On 25 May 2018 (sooner than you think!), the GDPR will be applicable in the European Union’s 28 member countries. The responsibility of organisations and subcontractors will be increased through new rules and obligations. Are you ready? Here is the latest with Alexandre Guénon,Direct Marketing Purchasing Manager at Altavia.
Some deadlines seem so far away and we wrongly think we have more time than we do… In just six months, the European Regulation of 27 April 2016 on personal data protection, initiated in 2012 by European Commissioner Viviane Reding, will take effect. According to France’s CNIL – the regulatory body that governs digital rights – the text should enable Europe to adapt to changing digital realities. “Non-compliance will be fined very heavily,” warns Alexandre Guénon, MD Purchasing Manager at Altavia. “The penalty is €20 million or 4% of global sales revenue, whichever is higher. That is some serious financial pressure to enforce all the new rules!”

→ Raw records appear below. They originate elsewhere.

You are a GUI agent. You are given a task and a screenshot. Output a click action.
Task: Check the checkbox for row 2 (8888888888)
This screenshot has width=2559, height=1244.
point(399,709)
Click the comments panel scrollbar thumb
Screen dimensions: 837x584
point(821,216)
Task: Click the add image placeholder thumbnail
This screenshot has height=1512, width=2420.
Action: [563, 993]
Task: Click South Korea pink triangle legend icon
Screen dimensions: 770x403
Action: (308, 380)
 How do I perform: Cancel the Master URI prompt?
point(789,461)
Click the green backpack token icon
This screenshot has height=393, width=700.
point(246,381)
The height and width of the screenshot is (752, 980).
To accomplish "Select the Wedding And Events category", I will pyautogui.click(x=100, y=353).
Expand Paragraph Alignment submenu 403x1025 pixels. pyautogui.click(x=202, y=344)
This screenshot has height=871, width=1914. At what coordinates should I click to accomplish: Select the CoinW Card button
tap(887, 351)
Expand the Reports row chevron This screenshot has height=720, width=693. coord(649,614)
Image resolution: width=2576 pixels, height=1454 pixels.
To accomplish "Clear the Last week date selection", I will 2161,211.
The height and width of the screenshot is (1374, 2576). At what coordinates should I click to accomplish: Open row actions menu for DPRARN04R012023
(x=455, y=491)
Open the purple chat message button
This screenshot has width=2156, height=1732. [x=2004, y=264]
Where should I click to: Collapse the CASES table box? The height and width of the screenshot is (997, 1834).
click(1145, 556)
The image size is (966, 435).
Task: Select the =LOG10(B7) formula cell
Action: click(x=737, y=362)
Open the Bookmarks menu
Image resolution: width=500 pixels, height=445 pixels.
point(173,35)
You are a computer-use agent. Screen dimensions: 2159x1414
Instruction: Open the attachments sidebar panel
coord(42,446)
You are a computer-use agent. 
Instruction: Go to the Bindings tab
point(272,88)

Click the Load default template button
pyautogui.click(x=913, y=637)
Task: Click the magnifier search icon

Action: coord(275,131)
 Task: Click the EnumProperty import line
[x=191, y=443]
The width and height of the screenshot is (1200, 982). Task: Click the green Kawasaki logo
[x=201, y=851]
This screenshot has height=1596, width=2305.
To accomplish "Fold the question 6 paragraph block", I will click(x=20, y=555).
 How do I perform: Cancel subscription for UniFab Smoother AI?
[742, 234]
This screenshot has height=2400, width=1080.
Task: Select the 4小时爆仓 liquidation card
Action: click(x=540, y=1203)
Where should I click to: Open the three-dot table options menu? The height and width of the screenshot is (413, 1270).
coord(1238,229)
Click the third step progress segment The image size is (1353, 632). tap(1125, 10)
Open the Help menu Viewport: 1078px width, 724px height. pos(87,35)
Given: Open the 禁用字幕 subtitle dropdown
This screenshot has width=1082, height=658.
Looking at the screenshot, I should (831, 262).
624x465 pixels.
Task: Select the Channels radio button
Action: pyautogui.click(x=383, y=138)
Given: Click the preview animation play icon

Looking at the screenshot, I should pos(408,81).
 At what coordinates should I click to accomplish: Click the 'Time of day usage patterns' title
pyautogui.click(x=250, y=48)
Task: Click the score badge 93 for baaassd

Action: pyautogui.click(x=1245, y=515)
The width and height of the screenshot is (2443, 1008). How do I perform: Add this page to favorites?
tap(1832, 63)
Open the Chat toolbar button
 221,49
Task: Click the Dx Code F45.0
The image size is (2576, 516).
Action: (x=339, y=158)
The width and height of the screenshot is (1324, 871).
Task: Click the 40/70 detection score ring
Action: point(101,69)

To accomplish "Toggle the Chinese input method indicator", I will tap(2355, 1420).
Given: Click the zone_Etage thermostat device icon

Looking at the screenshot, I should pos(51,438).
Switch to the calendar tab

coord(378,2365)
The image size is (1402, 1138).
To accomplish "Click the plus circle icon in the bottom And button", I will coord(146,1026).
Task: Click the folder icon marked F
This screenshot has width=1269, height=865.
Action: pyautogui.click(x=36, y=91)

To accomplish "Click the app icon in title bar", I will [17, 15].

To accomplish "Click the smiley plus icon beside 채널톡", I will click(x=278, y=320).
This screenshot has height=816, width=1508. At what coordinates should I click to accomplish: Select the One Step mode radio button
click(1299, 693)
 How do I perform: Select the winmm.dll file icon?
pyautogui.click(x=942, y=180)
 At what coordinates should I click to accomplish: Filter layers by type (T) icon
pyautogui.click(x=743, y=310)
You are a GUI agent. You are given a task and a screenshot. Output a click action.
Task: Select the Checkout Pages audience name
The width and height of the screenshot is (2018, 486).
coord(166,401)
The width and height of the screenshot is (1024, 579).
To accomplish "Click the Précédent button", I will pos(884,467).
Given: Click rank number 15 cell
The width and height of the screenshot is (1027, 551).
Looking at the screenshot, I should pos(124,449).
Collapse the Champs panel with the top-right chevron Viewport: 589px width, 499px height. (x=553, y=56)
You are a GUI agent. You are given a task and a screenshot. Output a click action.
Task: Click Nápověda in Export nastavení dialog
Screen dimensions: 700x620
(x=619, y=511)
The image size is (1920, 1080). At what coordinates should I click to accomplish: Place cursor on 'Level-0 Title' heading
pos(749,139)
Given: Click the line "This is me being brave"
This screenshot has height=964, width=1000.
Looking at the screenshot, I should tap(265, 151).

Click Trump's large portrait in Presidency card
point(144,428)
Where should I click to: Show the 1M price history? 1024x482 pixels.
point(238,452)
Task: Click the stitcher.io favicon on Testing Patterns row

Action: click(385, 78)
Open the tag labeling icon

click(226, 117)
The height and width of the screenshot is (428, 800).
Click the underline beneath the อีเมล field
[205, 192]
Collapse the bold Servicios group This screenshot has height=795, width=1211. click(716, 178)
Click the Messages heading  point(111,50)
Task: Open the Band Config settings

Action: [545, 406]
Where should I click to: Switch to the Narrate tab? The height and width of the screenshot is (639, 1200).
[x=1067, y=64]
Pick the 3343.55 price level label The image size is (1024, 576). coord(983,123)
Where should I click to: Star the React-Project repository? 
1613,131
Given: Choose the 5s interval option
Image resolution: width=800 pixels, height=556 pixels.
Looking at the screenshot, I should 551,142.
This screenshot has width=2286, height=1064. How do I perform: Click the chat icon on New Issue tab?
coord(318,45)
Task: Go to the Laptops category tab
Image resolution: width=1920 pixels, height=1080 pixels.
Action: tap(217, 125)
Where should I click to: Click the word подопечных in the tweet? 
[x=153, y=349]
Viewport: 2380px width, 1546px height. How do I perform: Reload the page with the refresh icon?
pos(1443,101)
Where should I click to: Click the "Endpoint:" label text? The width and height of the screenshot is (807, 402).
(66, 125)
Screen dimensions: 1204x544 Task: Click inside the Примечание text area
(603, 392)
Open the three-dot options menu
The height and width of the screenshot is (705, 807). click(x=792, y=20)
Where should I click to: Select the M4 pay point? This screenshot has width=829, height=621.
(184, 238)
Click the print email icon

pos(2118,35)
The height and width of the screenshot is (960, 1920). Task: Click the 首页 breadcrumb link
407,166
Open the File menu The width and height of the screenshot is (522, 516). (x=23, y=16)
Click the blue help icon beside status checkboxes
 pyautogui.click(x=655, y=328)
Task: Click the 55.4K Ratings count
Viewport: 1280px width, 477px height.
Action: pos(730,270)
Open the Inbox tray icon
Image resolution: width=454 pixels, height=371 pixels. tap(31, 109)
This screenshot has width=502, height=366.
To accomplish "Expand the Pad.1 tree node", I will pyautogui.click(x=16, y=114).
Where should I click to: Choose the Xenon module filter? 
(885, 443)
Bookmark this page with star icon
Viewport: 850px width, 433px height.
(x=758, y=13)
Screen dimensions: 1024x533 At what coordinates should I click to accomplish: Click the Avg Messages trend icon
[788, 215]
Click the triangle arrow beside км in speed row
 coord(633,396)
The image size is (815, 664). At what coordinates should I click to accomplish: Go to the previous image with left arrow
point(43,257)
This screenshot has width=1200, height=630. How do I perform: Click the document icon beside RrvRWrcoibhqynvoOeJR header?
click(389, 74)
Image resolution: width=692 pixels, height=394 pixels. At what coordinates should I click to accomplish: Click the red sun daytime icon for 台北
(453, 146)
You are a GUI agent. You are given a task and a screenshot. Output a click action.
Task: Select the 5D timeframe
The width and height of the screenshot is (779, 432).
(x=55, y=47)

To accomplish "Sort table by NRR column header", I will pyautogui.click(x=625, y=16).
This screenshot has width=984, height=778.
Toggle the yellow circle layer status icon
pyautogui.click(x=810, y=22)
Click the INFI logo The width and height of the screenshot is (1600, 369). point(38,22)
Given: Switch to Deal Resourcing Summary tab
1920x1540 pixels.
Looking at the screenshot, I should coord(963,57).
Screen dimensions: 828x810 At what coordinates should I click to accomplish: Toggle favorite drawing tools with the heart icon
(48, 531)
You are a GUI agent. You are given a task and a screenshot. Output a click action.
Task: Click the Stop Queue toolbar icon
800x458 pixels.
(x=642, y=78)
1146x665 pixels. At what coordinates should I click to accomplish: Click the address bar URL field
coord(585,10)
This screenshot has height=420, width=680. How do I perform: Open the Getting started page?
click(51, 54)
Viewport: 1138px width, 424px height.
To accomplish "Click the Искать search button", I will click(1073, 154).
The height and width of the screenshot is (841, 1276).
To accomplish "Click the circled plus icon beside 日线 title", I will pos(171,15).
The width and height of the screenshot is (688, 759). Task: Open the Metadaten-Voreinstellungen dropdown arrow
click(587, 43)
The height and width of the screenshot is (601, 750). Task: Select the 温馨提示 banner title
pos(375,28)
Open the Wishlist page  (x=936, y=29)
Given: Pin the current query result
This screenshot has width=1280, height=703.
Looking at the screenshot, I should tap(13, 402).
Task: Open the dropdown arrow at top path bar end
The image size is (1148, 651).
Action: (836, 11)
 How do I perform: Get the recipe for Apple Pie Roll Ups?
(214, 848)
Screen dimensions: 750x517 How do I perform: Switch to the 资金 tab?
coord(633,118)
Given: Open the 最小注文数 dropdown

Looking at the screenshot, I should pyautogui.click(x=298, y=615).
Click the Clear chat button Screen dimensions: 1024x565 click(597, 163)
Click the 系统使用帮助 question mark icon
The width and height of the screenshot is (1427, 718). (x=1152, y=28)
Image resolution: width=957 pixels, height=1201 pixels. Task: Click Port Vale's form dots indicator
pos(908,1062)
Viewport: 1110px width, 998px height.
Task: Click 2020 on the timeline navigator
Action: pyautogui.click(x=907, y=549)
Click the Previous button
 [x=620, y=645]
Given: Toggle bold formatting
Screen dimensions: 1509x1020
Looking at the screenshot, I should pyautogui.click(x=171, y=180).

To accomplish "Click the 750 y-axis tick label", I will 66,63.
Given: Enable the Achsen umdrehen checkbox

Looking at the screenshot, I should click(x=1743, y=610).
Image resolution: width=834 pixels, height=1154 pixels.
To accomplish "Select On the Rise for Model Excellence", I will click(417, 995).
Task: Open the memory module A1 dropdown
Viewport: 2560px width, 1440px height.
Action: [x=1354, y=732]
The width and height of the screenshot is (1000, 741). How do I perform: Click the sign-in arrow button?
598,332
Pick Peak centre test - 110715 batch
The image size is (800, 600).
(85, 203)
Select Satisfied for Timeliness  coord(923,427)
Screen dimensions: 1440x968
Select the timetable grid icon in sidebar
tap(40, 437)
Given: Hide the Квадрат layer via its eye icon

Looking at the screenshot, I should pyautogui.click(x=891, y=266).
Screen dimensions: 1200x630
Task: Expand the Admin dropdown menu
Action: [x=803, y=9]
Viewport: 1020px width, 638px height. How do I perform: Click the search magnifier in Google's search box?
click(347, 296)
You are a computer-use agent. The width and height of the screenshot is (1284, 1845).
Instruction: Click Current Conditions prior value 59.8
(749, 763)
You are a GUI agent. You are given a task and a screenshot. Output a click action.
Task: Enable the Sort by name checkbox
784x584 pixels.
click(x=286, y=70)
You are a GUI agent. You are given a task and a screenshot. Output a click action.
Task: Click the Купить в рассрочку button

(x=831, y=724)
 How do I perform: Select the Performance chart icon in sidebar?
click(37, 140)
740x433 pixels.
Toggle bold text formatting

The GDPR governs anything related to the handling of data, more specifically data that can identify a physical person (name, age, street address, IP address, telephone number, etc.). The rule applies to all organisations within the European Union, as well as those outside of it, who may be handling the data of European Union citizens: “The approach relies on three main focal points,” explains Guénon. “The risk, meaning anything related to data security, the rights acquired by individuals, and obligations in the event of data breaches.”
The rule sets two levels for involved parties: The “data handling manager,” the owner and manager of the database, and subcontractors, who use one part of the database from time to time on the request of the data handling manager.
Consent of individuals
Organisations’ obligations are invoked when new contact details are acquired. “Now, the agreement cannot be ambiguous and active involvement is necessary for the individual. On an online form, there could for instance be a box to tick to express consent,” Guénon continues. “In addition, companies will need to keep a record that states the date, time and means of agreement. These represent major changes in the acquisition of new contact details and will no doubt require data managers to be more exacting.”
Once contact details have been acquired, organisations must respect a number of constraints imposed by the GDPR:
–Data limitation: obligation only to collect strictly necessary data. “One example of data limitation is when a company wishes to send out a birthday email,” explains Guénon. “Whereas up until now, it had been customary to also ask for an individual’s birth year, only the day and month are now considered necessary.”
–Obligation for data accuracy
–Obligation to ensure data integrity and confidentiality
–Creation of a new position called DPO (data protection officer), the named contact for security and legal and IT matters
–Recording of all of the company’s activities through regular updates to a log describing stored data
The individuals concerned by the handling of personal data have the right to assert control over their personal information.
–The right to opposition, meaning that individuals can block their contact details from being reused, particularly for commercial purposes
–The right to access, rectify, and to request the deletion of personal data
–The right to portability, in order to transmit data to another company in a usable and legible format
Organisations must also ensure that their IT architecture is properly secured by conducting regular testing.
“In the event of breaches, the companies involved must warn the CNIL within 24 hours of the incident,” says Guénon. “Depending on the gravity of the incident, the end user may also need to be informed.”
These major changes to how data is acquired and managed involve all organisations that manage personal databases, whether it is collected for use by human resources, purchasing, or sales. So, are you sure you’re ready?